Controversial pro-Trump lawman David Clarke has resigned his post as Milwaukee County sheriff.

“I have chosen to retire to pursue other opportunities”, Mr Clarke said in a statement to the media. “I will have news about my next steps in the very near future”.

As criticisms of police officers killing suspects galvanised waves of protests and birthed the Black Lives Matter in recent years, Mr Clarke, who is African-American, positioned himself as the defender of a besieged profession.

He condemned “anti-police rhetoric” and called Black Lives Matter a “terrorist movement”.

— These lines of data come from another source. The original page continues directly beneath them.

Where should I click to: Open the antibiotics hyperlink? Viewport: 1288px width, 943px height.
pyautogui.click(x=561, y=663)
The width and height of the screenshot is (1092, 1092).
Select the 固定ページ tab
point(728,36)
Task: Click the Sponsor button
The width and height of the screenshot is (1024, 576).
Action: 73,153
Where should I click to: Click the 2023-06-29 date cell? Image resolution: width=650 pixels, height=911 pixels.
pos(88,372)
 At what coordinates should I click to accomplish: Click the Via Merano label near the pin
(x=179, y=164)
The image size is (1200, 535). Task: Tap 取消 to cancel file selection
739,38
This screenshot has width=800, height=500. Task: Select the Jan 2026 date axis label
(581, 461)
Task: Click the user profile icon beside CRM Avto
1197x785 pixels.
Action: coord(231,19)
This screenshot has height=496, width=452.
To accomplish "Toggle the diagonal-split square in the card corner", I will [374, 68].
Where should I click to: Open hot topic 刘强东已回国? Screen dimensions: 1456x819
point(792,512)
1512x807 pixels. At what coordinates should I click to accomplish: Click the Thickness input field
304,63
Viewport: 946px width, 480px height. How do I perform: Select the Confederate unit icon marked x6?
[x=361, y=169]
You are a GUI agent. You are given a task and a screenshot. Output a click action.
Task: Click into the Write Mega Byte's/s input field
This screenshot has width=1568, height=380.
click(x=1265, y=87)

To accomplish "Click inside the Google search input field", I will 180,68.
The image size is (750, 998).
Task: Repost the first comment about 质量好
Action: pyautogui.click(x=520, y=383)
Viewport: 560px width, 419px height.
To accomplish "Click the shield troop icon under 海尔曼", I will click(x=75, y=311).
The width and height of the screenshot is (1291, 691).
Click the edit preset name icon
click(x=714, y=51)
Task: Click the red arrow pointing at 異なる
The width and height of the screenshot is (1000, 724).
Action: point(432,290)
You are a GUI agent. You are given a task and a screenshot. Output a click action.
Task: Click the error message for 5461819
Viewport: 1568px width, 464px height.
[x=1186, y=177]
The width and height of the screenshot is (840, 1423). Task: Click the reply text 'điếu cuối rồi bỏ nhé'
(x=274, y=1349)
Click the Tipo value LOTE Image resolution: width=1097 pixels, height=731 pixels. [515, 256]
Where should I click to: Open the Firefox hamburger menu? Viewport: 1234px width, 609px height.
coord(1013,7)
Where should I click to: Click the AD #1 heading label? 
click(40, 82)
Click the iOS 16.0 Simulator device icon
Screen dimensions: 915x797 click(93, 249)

That stance aligned with Donald Trump’s law-and-order platform, helping to win Mr Clarke a speaking spot at the Republican National Convention last summer in which he opened his speech with the line “blue lives matter” and lauded a Baltimore police officer’s acquittal in the case of a suspect who died in custody.

Mr Clarke has remained a stalwart supporter since Mr Trump won the election, frequently appearing on Fox News to defend the President’s actions.

He was reportedly under consideration for a post at the Department of Homeland Security but withdrew himself from the running.

The former sheriff has also embraced Mr Trump’s effort to enlist local governments in cracking down on illegal immigration, seeking earlier this year to participate in a federal program that deputises local authorities to help enforce immigration laws.

His tenure was marred by the deaths of inmates in jails under Mr Clarke’s jurisdiction. An inquiry into the death of a mentally ill inmate who died from dehydration in a Milwaukee County jail led juror to recommend criminal charges.

According to the Milwaukee Journal-Sentinel, it was one of four deaths at the jail in less than a year. One of the dead was a newborn baby.